Three of the robotic arms do surgery while the fourth acts as camera operator and light source. The camera projects a view of the surgical site – in high-definition – onto flat-screen TVs arrayed in the OR to guide the surgeon at the console.

Pace says the magnified 3-D vision gives him a better view of fine-detailed surgery than if he was at the patient’s side, especially since the robot filters out tremors and translates a surgeon’s real-time movements into a smaller scale.

London Health Sciences Centre at University of Western Ontario was the first Canadian purchaser of a da Vinci system, in 2003. There are now eight up and running in this country, including two in London.

Dr. Christopher Schlachta, medical director of St. Mike’s CSTAR robotics program, says prostrate patients, in particular, prefer to have robot-assisted surgery, owing to preliminary evidence that its precision better preserves urine control and erectile function, two potential side effects.

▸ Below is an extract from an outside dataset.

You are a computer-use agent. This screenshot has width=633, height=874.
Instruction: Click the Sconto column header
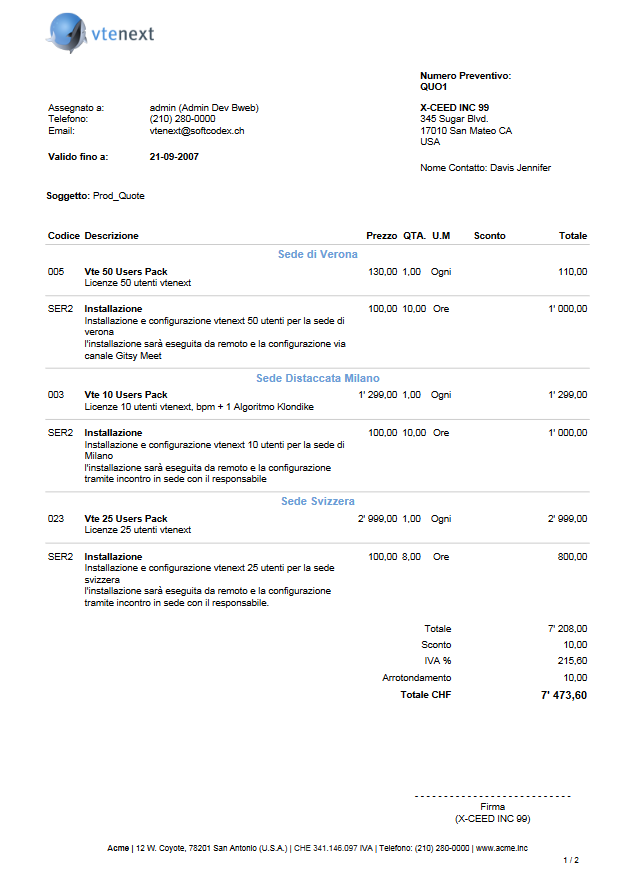(490, 236)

The St. Mike’s robot was put into use for the second time yesterday when Pace and his team performed prostate cancer surgery on a 70-year-old. The first operation, also to remove a cancerous prostate, was done March 20.
As Pace sat working the console controls as head surgeon, the robot’s four arms slowly twisted and turned inside the patient’s inflated abdomen. For four hours, Pace patiently worked the pincers to nip at fat and muscle and get at the walnut-sized prostate.

John Honey, head of urology at St. Mike’s, is sold on the system.
"It makes the operation half as long, with a quicker recovery time – it gets patients home quicker and back to work," he says.

"It’s so easy to use. You could sit (at the controls) and I could give you a suture and you could tie a knot, the first time ...
"If you can tie your laces, you can use this machine."